PINECONE_INDEX=rag-productionStep 2: Document Ingestion
from langchain_community.document_loaders import (
PyPDFLoader,
WebBaseLoader,
DirectoryLoader,
)
# Load PDFs
pdf_loader = DirectoryLoader("./docs/", glob="**/*.pdf", loader_cls=PyPDFLoader)
pdf_docs = pdf_loader.load()
# Load web pages
web_loader = WebBaseLoader([
"https://example.com/docs/page1",
"https://example.com/docs/page2",
])
web_docs = web_loader.load()
all_docs = pdf_docs + web_docs
print(f"Loaded {len(all_docs)} documents")Step 3: Smart Chunking
The chunking strategy is critical for RAG quality.

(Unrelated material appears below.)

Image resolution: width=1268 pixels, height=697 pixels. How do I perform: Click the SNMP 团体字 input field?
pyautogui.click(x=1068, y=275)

Use semantic chunking for better results:
from langchain.text_splitter import RecursiveCharacterTextSplitter
text_splitter = RecursiveCharacterTextSplitter(
chunk_size=1000,
chunk_overlap=200,
length_function=len,
separators=["\n\n", "\n", ". ", " ", ""],
)
chunks = text_splitter.split_documents(all_docs)
print(f"Created {len(chunks)} chunks")Chunking Best Practices
- Chunk size: 500-1500 tokens works best for most use cases
- Overlap: 10-20% overlap prevents context loss at boundaries
- Separators: Prioritize natural boundaries (paragraphs > sentences > words)
- Metadata: Preserve source information for citation
Step 4: Embedding and Storage
from langchain_openai import OpenAIEmbeddings
from pinecone import Pinecone, ServerlessSpec
from langchain_pinecone import PineconeVectorStore
# Initialize embeddings
embeddings = OpenAIEmbeddings(model="text-embedding-3-large")
# Initialize Pinecone
pc = Pinecone()
# Create index if it doesn't exist
if "rag-production" not in pc.list_indexes().names():
pc.create_index(
name="rag-production",
dimension=3072, # text-embedding-3-large dimension
metric="cosine",
spec=ServerlessSpec(cloud="aws", region="us-east-1"),
)
# Store vectors
vectorstore = PineconeVectorStore.from_documents(
documents=chunks,
embedding=embeddings,
index_name="rag-production",
)Step 5: Build the Retrieval Chain
from langchain_openai import ChatOpenAI
from langchain.chains import RetrievalQA
from langchain.prompts import PromptTemplate
# Custom prompt for grounded answers
prompt_template = """Use the following context to answer the question.
If you cannot find the answer in the context, say "I don't have enough information to answer this."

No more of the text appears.